To celebrate the 30th Anniversary of FM:T Thailand Road Racing and Top Gear Group in 2008, Thailand Circuit, Motorsports Complex made another move and renovation of Motorsports Facilities to support Motorcycles, Cars Manufactures and Automotive Industrial Business firms.

Motorsports Complex is the venue for Racing Competition, benefiting Racing Enthusiasts, Automotive Marketing & Advertising, Research & Development of Products, Media Companies, Driving Education and for Thai Racers to enter the World Championship.

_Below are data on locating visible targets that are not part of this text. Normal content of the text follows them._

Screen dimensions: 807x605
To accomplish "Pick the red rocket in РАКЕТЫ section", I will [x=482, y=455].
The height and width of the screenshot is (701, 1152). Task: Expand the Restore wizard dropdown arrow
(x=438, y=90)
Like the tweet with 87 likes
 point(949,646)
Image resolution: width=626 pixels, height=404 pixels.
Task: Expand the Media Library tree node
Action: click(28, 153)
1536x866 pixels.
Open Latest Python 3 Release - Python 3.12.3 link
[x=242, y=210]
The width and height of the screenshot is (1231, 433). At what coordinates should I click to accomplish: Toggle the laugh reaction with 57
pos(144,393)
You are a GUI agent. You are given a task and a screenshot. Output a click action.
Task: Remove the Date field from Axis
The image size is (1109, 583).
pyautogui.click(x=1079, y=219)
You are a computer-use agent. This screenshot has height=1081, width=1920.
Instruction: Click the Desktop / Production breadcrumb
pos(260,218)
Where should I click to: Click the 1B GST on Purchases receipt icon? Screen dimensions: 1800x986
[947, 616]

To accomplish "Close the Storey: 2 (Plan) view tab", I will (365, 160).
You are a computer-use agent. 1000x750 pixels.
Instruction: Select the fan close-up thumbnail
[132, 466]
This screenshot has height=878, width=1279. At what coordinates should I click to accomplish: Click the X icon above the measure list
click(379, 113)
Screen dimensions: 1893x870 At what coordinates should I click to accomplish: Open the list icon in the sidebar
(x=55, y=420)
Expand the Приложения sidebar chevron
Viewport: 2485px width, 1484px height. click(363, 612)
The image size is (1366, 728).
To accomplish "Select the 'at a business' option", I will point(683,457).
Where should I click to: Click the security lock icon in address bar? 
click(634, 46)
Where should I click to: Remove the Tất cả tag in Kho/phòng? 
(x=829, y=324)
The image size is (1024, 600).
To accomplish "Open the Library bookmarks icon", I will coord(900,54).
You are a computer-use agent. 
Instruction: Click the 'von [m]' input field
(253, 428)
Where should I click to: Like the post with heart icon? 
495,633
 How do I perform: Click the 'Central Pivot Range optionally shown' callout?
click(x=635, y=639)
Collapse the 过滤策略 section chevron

Thailand Circuit, Motorsports Complex is taking the second gear to continue in Motorsports Entertainment for every family to enjoy the fast-lane life style in 2008.

==Circuit Racing / Road Racing==
FIM International Standard of Road Racing Circuit Homologated.

- Length: 2.500 km
- Width: 12-15 m
- Corner: 15 Turns (9 right, 6 left)

Applicable for: Motorcycles Road Racing (Stock Bikes, Supersports, Superbike), Cars Circuit Racing (Stock Cars, Supercars, Sports cars), Trackday / Club Meeting, Motorsports Education, Safety Driving Education, Driving / Riding Experience, Media Test Drive, Gathering Event, Products Launching & Event.